Nach den Wahlniederlagen vom Wochenende ist besonders FDP-Wirtschaftsminister Rainer Brüderle angezählt. Die Liste seiner Erfolge erscheint kurz.

Nach den für die FDP verlustreichen Landtagswahlen in Baden-Württemberg und Rheinland-Pfalz steht neben Parteichef Guido Westerwelle besonders Wirtschaftsminister Rainer Brüderle unter Druck. Die Liste seiner politischen Erfolge ist kurz. Darüber können auch wohlklingende Ankündigungen und gelungene Show-Einlagen nicht hinwegtäuschen.

Im Gegensatz zu seinen Partei- und Ministerkollegen Dirk Niebel (Entwicklung) und Philipp Rösler (Gesundheit) sucht Brüderle die Öffentlichkeit und die Kameras. Nicht immer aber gelingen diese Auftritte. In der vergangenen Woche machte der Wirtschaftsminister eine denkbar schlechte Figur, als er vor Managern die Abschaltung von sieben Atomkraftwerken als kurzfristige Geste im Wahlkampf entlarvte.

Durch eine Indiskretion gelangten die Äußerungen in die Presse, verschlechterten die Lage von Schwarz-Gelb vor dem Wahlsonntag und sind nun eine Gefahr für Brüderle selbst. Als Landesvorsitzender der am Wiedereinzug in den Landtag gescheiterten pfälzischen Liberalen musste sich der Minister am Montag direkt angesprochen fühlen, als FDP-Generalsekretär Christian Lindner seiner Partei einen "offenen Diskussionsprozess über personelle und politische Konsequenzen" empfahl.

In der Bundesregierung versucht Brüderle stark zu sein, ist es aber nicht. In wichtigen wirtschafts- und sozialpolitischen Themen kann er liberale Positionen kaum durchsetzen. Während er sich dagegen wandte, dass Deutschland zusätzliche Milliarden für die Stabilisierung der Euro-Zone zahlt, sagten CDU-Finanzminister Wolfgang Schäuble und Kanzlerin Angela Merkel genau dies gegenüber der EU zu.

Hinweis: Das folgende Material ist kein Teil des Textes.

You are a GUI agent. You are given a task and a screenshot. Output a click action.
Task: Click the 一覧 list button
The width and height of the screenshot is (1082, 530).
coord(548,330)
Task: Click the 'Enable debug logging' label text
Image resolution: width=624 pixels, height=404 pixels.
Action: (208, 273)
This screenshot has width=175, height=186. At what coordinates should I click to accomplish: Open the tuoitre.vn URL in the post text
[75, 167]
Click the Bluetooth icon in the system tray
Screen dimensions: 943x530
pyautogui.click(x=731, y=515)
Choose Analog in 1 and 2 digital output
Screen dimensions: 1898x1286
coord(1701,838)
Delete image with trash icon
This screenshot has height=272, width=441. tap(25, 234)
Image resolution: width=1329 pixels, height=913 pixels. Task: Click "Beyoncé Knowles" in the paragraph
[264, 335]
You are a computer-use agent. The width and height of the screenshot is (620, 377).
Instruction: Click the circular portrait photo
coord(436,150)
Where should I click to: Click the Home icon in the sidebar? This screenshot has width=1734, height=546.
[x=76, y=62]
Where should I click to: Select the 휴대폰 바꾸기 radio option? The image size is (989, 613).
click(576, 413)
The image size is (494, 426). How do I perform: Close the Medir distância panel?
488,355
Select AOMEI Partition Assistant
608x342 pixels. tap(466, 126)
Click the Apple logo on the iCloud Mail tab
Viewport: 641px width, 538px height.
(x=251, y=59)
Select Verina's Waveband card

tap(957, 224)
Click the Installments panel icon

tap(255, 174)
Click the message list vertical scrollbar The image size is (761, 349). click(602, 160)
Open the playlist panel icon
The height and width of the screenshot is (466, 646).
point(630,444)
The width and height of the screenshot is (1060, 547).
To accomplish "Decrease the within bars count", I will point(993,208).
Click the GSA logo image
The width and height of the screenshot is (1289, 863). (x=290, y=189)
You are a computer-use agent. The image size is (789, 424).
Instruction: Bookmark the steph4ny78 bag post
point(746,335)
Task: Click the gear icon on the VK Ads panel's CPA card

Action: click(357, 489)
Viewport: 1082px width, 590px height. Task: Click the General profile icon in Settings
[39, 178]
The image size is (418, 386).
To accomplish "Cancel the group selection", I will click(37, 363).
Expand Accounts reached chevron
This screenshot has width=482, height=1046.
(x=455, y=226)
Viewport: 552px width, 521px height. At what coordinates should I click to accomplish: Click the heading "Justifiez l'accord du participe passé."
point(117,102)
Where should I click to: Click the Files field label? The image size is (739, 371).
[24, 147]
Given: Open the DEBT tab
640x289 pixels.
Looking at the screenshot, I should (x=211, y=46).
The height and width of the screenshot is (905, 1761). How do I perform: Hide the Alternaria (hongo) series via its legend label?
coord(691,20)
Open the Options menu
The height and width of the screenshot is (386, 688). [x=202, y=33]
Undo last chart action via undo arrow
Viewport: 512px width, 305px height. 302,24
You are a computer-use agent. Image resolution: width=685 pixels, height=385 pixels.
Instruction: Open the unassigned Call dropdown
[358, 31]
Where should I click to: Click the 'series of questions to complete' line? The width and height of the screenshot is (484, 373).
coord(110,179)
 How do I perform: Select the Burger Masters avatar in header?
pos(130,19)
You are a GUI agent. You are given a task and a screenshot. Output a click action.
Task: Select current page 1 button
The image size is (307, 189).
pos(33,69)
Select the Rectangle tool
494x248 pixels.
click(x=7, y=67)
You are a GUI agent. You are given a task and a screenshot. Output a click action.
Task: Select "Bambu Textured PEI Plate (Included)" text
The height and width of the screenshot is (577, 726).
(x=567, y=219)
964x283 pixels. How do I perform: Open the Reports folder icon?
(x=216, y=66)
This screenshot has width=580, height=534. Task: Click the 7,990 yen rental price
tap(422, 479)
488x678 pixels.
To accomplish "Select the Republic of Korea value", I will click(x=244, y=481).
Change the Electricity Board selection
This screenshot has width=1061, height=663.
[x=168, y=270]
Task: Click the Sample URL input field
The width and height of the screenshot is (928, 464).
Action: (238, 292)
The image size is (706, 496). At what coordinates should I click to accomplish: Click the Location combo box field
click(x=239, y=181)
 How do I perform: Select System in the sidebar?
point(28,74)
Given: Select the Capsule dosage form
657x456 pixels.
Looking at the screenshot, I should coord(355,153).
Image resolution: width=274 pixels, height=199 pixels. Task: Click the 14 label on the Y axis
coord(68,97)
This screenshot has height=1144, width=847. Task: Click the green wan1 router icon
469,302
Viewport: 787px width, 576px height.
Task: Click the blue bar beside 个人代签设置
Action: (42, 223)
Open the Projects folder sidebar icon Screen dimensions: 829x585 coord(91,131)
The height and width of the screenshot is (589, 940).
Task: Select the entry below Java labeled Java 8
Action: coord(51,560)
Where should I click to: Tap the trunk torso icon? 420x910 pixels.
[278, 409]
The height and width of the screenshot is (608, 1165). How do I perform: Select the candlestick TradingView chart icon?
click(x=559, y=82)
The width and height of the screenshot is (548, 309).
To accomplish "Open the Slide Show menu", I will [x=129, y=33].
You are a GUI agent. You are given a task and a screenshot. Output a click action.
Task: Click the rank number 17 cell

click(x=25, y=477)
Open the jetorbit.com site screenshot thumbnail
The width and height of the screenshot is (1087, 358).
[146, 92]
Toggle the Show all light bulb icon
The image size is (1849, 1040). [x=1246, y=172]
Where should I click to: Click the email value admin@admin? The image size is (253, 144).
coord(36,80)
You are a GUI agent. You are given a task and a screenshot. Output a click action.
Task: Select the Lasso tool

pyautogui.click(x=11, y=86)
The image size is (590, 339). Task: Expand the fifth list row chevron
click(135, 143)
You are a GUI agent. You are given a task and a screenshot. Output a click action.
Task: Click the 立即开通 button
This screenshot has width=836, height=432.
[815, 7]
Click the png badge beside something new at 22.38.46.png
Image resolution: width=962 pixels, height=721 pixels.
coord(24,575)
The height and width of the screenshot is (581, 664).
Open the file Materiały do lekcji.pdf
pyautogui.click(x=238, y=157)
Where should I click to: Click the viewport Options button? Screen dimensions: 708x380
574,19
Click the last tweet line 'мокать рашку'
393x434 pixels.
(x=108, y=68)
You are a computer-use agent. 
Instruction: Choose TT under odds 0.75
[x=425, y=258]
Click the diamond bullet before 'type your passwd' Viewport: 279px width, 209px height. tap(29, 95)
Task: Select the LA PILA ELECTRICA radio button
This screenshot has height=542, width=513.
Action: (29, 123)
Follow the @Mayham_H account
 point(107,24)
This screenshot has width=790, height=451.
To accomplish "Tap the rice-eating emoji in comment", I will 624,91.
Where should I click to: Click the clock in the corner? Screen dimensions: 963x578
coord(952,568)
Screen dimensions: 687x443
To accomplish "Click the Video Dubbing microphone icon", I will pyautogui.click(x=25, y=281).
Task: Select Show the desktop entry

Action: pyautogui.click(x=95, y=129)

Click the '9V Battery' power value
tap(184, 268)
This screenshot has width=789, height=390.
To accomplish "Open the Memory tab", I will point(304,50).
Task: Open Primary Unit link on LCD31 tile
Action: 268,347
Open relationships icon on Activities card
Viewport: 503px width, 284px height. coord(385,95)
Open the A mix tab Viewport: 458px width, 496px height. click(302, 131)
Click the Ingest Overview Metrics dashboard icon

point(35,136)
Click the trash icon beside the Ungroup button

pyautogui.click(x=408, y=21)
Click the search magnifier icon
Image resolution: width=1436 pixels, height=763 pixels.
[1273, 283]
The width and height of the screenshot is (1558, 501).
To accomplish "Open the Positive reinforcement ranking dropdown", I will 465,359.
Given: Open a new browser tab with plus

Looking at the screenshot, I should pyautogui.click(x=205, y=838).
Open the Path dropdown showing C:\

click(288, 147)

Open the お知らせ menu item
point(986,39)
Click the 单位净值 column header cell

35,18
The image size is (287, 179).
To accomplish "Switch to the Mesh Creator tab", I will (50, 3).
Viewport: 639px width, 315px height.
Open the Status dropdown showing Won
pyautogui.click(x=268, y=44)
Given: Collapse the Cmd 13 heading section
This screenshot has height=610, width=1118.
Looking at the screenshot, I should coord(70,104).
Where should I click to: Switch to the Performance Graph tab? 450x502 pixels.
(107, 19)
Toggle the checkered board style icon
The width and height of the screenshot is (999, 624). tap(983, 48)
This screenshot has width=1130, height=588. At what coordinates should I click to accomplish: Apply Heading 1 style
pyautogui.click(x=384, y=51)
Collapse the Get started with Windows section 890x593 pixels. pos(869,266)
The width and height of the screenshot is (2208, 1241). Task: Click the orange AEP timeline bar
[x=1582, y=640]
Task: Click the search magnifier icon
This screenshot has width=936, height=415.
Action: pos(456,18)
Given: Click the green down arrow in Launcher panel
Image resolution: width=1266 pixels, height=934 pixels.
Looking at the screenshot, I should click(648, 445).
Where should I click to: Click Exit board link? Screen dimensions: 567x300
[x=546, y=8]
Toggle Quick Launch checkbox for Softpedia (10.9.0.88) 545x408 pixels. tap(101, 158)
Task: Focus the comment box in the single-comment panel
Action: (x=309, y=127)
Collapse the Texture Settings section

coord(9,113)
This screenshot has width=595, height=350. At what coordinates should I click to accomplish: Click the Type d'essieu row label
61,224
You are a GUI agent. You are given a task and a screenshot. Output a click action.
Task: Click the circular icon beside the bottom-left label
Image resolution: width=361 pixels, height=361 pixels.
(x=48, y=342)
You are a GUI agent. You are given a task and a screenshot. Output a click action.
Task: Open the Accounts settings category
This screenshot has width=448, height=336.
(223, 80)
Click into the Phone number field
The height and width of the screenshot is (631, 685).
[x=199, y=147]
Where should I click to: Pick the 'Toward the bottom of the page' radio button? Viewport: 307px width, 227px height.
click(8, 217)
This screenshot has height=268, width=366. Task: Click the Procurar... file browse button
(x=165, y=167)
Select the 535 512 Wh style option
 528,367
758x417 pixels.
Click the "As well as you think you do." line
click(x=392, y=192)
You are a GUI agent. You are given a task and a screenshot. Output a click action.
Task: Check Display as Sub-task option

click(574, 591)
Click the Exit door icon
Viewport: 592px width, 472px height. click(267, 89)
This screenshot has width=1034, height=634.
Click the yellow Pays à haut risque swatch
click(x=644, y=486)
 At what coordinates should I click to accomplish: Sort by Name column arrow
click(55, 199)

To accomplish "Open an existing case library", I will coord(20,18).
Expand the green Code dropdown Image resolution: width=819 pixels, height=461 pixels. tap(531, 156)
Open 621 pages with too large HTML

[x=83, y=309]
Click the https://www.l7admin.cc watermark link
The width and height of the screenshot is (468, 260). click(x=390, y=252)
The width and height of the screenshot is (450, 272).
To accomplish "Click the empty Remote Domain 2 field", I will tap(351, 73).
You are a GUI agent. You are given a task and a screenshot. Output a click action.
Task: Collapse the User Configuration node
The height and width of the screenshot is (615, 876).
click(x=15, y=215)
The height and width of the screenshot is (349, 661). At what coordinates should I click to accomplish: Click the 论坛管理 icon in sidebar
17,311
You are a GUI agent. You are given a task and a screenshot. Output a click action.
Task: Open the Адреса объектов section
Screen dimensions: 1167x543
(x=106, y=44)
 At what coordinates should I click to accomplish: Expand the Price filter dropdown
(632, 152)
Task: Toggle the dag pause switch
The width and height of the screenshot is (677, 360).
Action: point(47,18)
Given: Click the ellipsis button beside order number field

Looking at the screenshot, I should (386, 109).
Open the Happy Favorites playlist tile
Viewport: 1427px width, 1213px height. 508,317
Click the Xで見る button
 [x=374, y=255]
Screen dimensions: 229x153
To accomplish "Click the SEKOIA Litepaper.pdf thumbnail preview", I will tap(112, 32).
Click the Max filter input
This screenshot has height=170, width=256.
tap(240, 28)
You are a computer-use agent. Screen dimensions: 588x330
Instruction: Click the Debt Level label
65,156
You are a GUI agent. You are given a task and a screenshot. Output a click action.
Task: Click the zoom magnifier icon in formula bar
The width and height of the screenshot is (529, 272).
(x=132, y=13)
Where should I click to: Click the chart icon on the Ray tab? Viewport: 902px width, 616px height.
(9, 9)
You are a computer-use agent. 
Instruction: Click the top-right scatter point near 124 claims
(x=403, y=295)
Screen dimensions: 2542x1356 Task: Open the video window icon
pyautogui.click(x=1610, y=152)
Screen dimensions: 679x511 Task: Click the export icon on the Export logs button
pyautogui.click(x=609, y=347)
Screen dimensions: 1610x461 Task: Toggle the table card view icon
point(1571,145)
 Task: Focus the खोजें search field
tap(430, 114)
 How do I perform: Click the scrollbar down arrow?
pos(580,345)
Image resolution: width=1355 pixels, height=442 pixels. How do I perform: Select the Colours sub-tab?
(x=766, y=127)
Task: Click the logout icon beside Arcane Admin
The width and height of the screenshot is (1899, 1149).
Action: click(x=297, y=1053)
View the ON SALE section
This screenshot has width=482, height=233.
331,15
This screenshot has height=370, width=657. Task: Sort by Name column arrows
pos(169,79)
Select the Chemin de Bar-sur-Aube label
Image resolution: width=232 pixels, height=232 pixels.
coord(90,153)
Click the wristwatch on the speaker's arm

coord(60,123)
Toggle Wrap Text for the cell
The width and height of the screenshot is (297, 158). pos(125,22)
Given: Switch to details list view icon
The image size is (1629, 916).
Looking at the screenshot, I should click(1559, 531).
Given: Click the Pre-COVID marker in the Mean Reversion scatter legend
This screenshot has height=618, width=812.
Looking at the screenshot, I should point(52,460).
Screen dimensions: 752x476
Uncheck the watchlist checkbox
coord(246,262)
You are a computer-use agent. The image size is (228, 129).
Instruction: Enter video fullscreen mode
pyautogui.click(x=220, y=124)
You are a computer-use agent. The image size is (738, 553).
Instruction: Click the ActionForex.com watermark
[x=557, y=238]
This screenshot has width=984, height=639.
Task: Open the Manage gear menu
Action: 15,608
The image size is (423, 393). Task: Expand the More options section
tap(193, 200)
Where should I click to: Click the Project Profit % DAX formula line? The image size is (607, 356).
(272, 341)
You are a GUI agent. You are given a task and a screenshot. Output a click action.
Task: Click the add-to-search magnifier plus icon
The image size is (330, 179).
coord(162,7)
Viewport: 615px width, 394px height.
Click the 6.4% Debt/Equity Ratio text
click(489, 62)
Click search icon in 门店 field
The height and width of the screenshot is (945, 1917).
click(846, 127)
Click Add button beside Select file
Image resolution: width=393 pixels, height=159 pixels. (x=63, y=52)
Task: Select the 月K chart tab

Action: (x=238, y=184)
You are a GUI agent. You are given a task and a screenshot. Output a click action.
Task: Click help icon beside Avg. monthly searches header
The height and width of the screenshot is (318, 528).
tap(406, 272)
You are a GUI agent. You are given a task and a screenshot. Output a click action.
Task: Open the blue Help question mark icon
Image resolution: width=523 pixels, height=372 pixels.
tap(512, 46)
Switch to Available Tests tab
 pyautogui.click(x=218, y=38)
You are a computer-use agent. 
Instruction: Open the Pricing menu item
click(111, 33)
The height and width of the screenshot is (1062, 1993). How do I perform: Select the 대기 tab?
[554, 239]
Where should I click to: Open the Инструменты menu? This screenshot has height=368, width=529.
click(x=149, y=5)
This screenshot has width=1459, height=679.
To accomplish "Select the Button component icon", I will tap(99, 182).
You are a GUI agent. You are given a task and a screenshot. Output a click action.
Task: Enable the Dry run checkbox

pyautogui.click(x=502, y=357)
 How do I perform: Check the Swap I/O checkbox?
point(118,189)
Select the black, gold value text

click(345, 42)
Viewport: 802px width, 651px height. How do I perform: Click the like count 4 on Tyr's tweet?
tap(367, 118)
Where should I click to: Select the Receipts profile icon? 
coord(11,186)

Das liberale Lieblingsprojekt einer neuerlichen Steuersenkung bringt Brüderle zwar immer wieder ins Gespräch, mehr als minimale Zugeständnisse machte die Union bislang freilich nicht. Hier weiß Schäuble viele Bürger hinter sich, die angesichts der massiven Staatsverschuldung den Sinn niedriger Steuern zum jetzigen Zeitpunkt nicht nachvollziehen wollen.

Um einem Kompromiss zwischen Union und SPD, den Merkel wünschte, nicht im Wege zu stehen, stimmte Brüderle sogar der staatlichen Festsetzung eines Mindestlohns für Zeitarbeitsfirmen zu. Auch dieser Punkt widerspricht der aktuellen liberalen Programmatik und trägt dazu bei, dass Mittelständler und andere liberale Traditionswähler Zweifel am Kurs der FDP hegen.

Die Probleme in der Bundesregierung lassen sich durch gewisse Erfolge, die Brüderle durchaus auch zu verzeichnen hat, nicht ausräumen. Unlängst formulierte Brüderles Ministerium ein neues Telekommunikationsgesetz. Demnach sind die früher oft teuren Telefonwarteschleifen künftig teilweise kostenlos. Und der von Brüderle eingesetzte Kreditmediator Hans-Joachim Metternich hat hunderten Firmen geholfen, Kredite doch noch zu erhalten, die die Banken nicht gewähren wollten.

Außerdem kündigte der FDP-Minister eine groß angelegte Initiative zum Ausbau der Stromnetze an, um den erneuerbaren Energien den Weg zu ebnen. Nach der ursprünglichen Pro-Atom-Politik der FDP ist aber auch dies kein Vorhaben, mit dem die Liberalen punkten können. Selbst wenn der Wirtschaftsminister die ökonomische Erholung Deutschlands nach der Finanzkrise als „XL-Aufschwung“ für sich reklamiert, ist Brüderle in den Augen vieler Bürger und Parteimitglieder kein Aktiv-, sondern eher ein Passivposten. Der Trend läuft gegen ihn.